WORK TASK: Return, word for word, only the lines of the data below that lie between the line with "Viewport: 1328px width, 896px height." and the line with "Task: Open the '.zip' file type dropdown", those two lines included.

Stored items
━━━━━━━━━━━━━━━━
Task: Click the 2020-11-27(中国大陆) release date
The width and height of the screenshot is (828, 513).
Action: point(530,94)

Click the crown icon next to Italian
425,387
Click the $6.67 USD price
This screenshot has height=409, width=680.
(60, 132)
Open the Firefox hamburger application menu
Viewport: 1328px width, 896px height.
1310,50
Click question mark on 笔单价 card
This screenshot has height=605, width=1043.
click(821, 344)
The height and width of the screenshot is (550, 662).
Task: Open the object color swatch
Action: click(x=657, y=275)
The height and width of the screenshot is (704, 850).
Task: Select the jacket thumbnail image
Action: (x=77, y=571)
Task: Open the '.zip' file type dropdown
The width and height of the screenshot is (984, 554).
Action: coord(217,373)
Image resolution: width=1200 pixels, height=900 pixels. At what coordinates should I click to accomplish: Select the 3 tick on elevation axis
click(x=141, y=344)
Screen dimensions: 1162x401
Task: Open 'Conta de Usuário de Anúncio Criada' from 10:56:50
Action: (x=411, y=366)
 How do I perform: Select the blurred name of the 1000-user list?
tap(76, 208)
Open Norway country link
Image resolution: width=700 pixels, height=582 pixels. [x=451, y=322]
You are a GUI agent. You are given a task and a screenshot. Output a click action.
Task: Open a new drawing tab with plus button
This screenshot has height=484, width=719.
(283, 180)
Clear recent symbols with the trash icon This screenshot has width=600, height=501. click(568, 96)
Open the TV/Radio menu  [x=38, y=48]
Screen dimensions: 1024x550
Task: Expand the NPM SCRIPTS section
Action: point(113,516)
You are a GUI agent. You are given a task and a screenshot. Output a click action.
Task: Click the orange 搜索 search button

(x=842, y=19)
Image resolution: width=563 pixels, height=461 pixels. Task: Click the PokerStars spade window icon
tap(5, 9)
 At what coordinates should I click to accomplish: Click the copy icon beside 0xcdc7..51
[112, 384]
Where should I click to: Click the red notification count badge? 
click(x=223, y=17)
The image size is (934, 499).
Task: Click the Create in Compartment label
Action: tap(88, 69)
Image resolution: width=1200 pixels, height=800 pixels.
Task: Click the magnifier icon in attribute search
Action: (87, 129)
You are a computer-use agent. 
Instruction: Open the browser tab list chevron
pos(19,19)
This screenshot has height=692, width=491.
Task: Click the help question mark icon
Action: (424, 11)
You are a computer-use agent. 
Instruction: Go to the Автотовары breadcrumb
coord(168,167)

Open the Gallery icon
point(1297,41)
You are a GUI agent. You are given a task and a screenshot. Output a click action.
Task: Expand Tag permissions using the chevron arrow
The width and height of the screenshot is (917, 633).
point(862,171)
━━━━━━━━━━━━━━━━
ANSWER TO THE PROBLEM:
Viewport: 1328px width, 896px height.
1310,50
Click question mark on 笔单价 card
This screenshot has height=605, width=1043.
click(821, 344)
The height and width of the screenshot is (550, 662).
Task: Open the object color swatch
Action: click(x=657, y=275)
The height and width of the screenshot is (704, 850).
Task: Select the jacket thumbnail image
Action: (x=77, y=571)
Task: Open the '.zip' file type dropdown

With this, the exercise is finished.